Sivo Le Single Malt is matured at first in new oak and then finished in Sauternes casks, giving a rich and developing fruitiness to the whisky. It’s in high demand, and in Sivo’s own words - they can’t make enough of it. At present, it is only available in Quebec. I’ve tasted a number of cask samples from there - they have some interesting casks going, including an incredibly honeyed beer barrel.

Review (2019)

  • Batch: 2019; Finished in Sauternes Casks

  • Bottling Date: 2019

  • Bottling Code: N/A

Sharply nutty and full of quite intense grain – like buckwheat soba noodles, but also pain thinner and sharp rye sourdough. Very sharp and unique, but still could use a bit more barrel time – much like le rye. Dried, sweet, fruit throughout, too – dates, raisins -  with a growing sense of roasted grain on the palate and a lot of woody – oak, maple, and chestnuts. There is a nice charred and smoky note – a bit like cacao – towards the end. Nice medium bodied, mixed grain finish with dried fruit, cacao, oak, and oaky spices. It has a terrific finish with a great balance between the dryness, sweetness, and tartness. The finish makes the whisky very moreish – it is having me come back and back.

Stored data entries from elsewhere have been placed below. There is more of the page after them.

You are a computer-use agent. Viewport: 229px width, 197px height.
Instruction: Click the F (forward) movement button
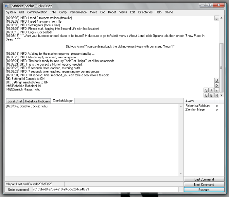(x=211, y=90)
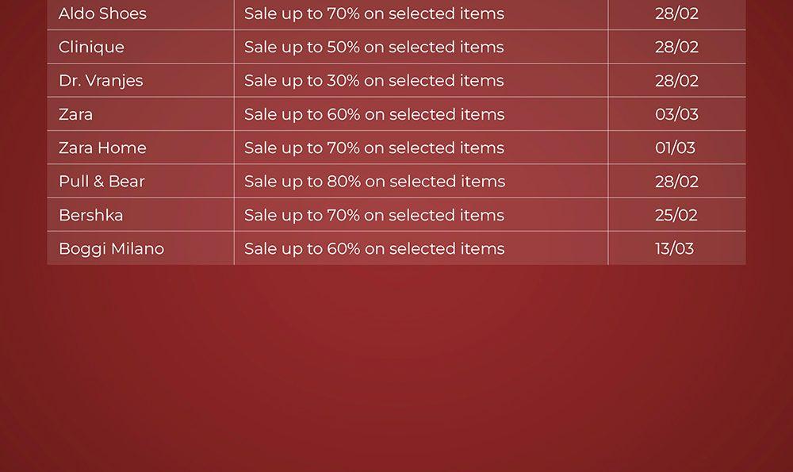Click the Zara Home brand name

(102, 148)
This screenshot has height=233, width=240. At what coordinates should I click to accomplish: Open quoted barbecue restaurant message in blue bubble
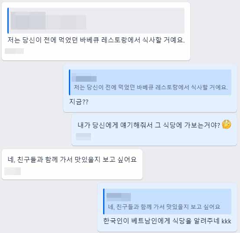150,82
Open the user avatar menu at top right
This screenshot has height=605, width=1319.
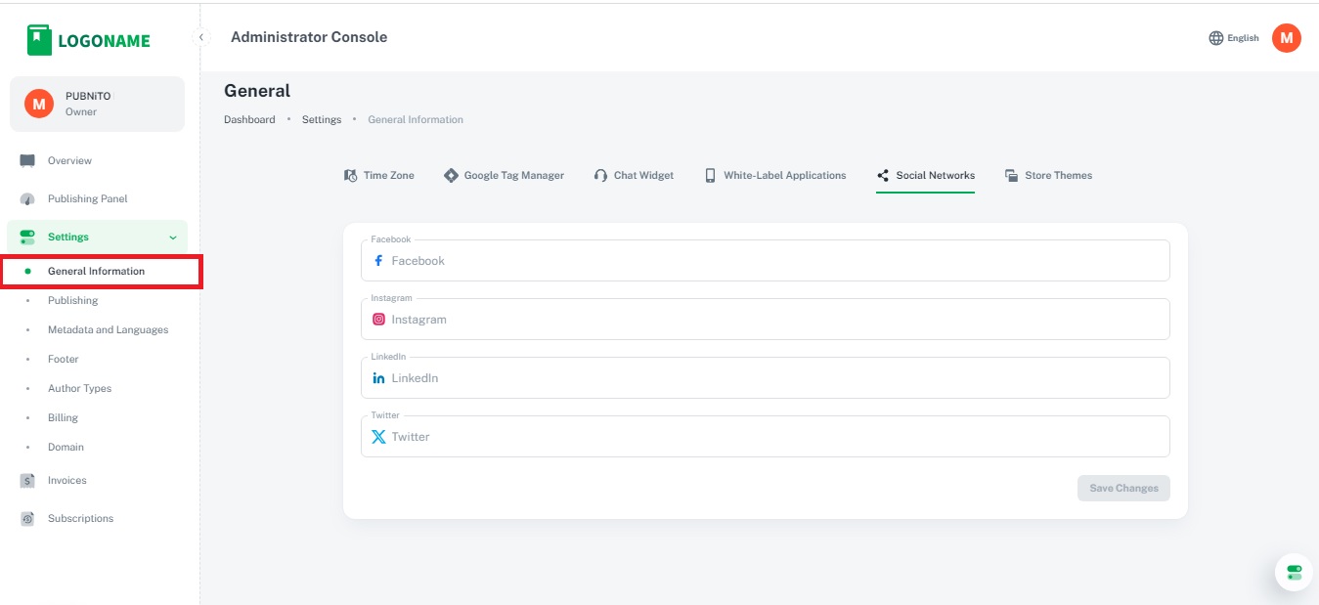coord(1286,38)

It is sharp and nutty much like Le Rye – but the palate is softer and lighter. In terms of 3 year old single malts, this is pretty good. The grain character is not too heavy/rough (though it is sharp) - it  works well. It doesn’t have the spicy or tea notes of the rye, but it isn’t as rye. I like it more, but it isn’t as interesting. They are both whiskies to watch as they continue to develop and age.

Recommended (81% of whiskies I’ve reviewed to date get this recommendation or higher). It still has the harshness of youth and heavy oak, but this is very interesting and carries spicy, earthy, wine, and grainy notes really well.The finish is just awesome, and it really draws you in. It is very complex, and worth trying. Notably, it’s a touch better and more balanced than the first batch I tasted.

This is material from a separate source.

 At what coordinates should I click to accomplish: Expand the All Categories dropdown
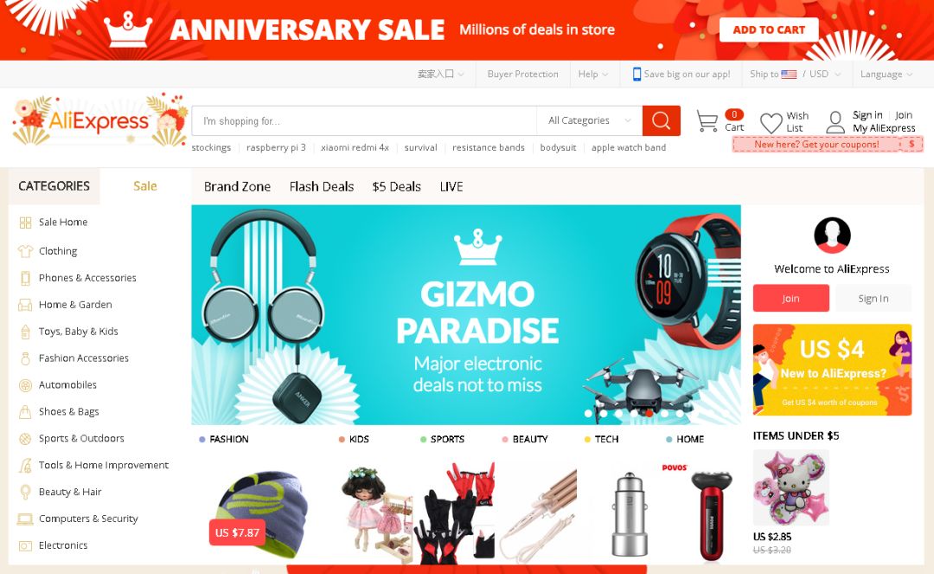click(x=589, y=120)
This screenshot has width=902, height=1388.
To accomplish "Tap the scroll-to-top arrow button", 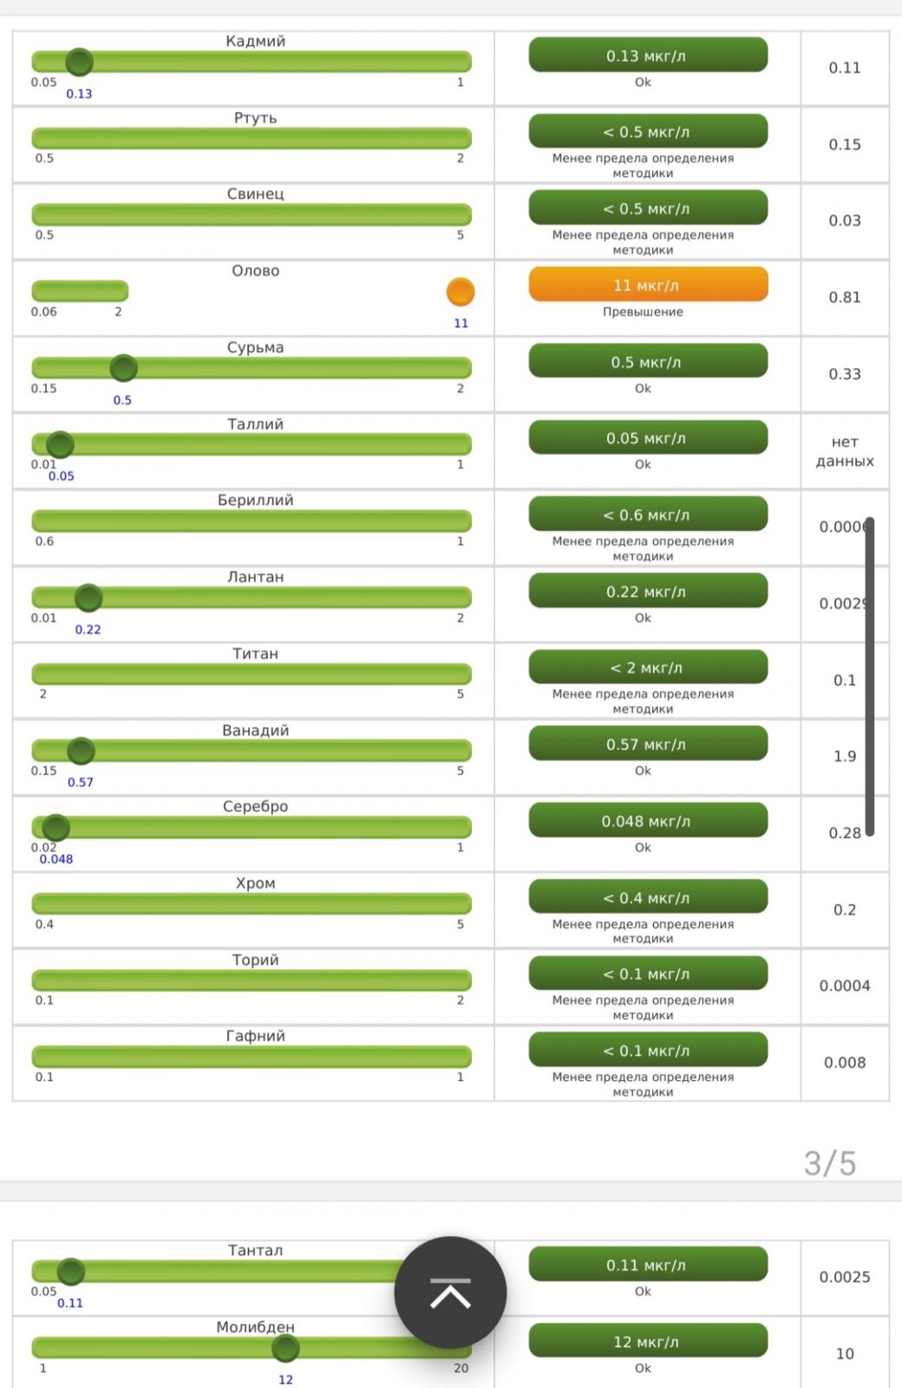I will point(450,1293).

Value: Average. Exactly in the middle of the category too. Notably, cheaper than most craft distilled single malts at $55 and this had a sauternes finish to boot.

Review: Hillrock Estate Distillery Solera Aged Bourbon (Sauternes Finished) by Jason Hambrey

~6 yrs; Charred virgin oak, refill oak, and sauternes casks
Bourbon (37% Rye)
Producer Hillrock Estates (Ancram, New York)

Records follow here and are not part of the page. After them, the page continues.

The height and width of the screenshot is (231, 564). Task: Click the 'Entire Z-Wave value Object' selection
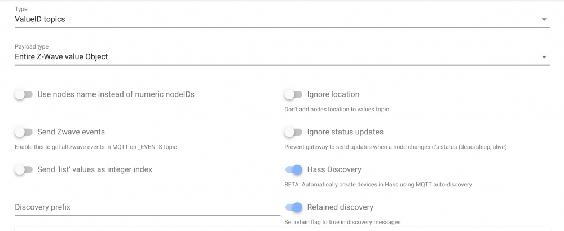click(x=61, y=57)
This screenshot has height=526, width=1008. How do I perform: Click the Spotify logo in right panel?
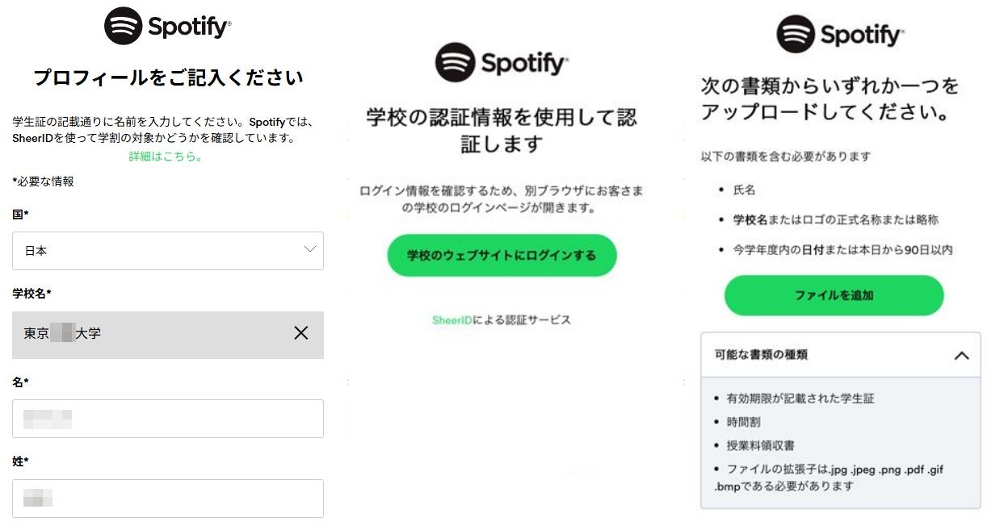pos(840,34)
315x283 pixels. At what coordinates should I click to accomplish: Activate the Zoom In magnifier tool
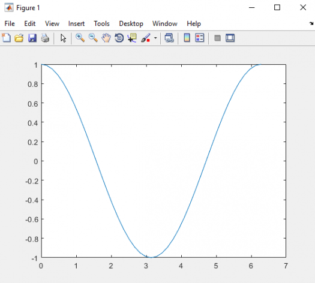pos(80,38)
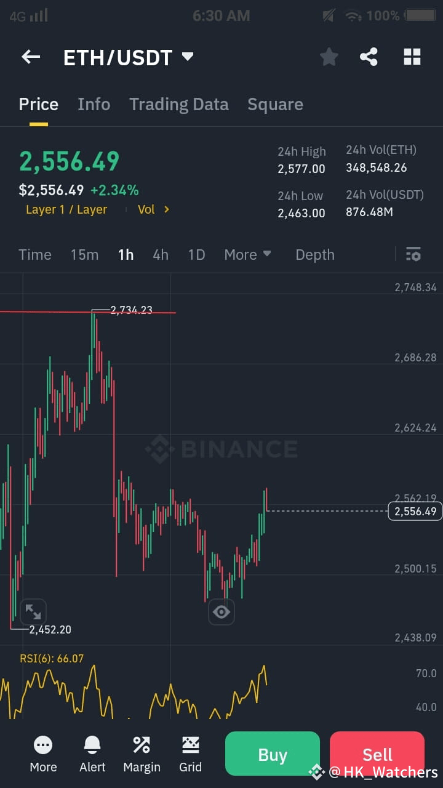Expand the More timeframe dropdown

point(247,254)
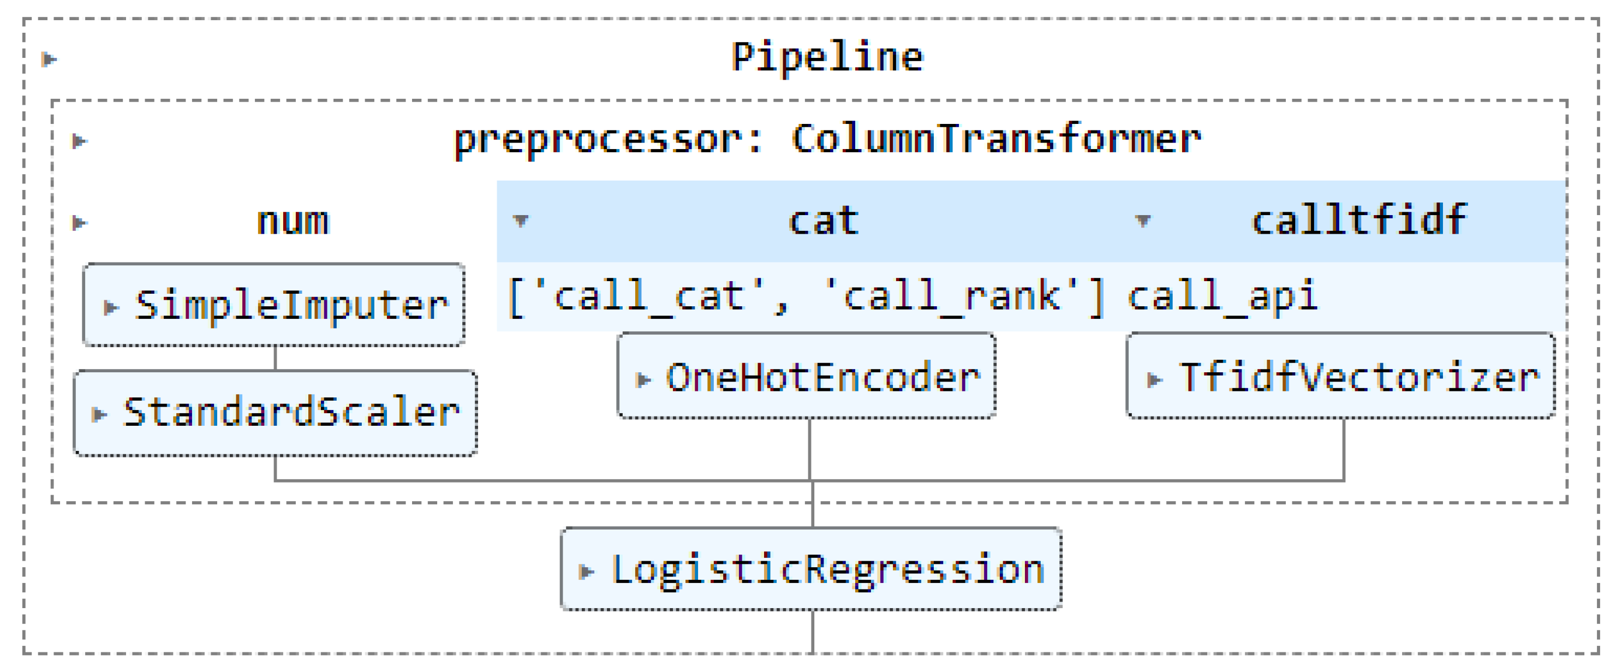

Hillrock Estates is in the Hudson Valley in New York State, and certainly "craft” – they grow their own grain, do their own floor maltings, and are doing some creative things – they are using a solera system (the only bourbon I know of to do this) which is a process coming from sherry production where barrels are never fully drained – only part of the barrel is drained and new spirit is added to mature. Thus, a solera spirit has a variety of ages in it – all the way to a minute percentage of the original batches. Glenfiddich 15 Year Old does this with Scotch, and has achieved quite a wonderful product in doing so. This whisky is also sauternes finished – at the least, all of this leads me to be very intrigued! Dave Pickerell, notable distiller of Makers Mark and establisher of Whistlepig, is now at the helm here, too. Hillrock started out with sourced bourbon, and I am not sure if this is produced or sourced – likely sourced, for now, as it smells quite mature.

Review (2017)

  • Batch: N/A

  • Bottling Code: N/A

  • Bottling Date: ~2016

The nose has sweet notes of corn, rye, dried apricot, marshy earth, white grape, pear, and lots of spice. A rich, complex, buttery sweetness comes out too – likely from the sauternes – and it does a wonderful trick. The spices almost seem to be in the category of tequila – very interesting. I find bourbon to be a bit of a limited category because of the regulations, and consequently I find it often cannot rival the complexity of Scotch of Canadian – but whiskies like this tend to expand that category. A remarkable nose. The palate is complex, combining earthy corn, spicy rye, oak, and loads of spices - roasted jalapeno, clove, sharp cinnamon – along with milk chocolate, caramel, and a bit more pear. The finish is buttery, yet full of spices and grain notes and light woody incense. Wonderful stuff – this is a micro-distillery product that competes with some of the best of the big guys!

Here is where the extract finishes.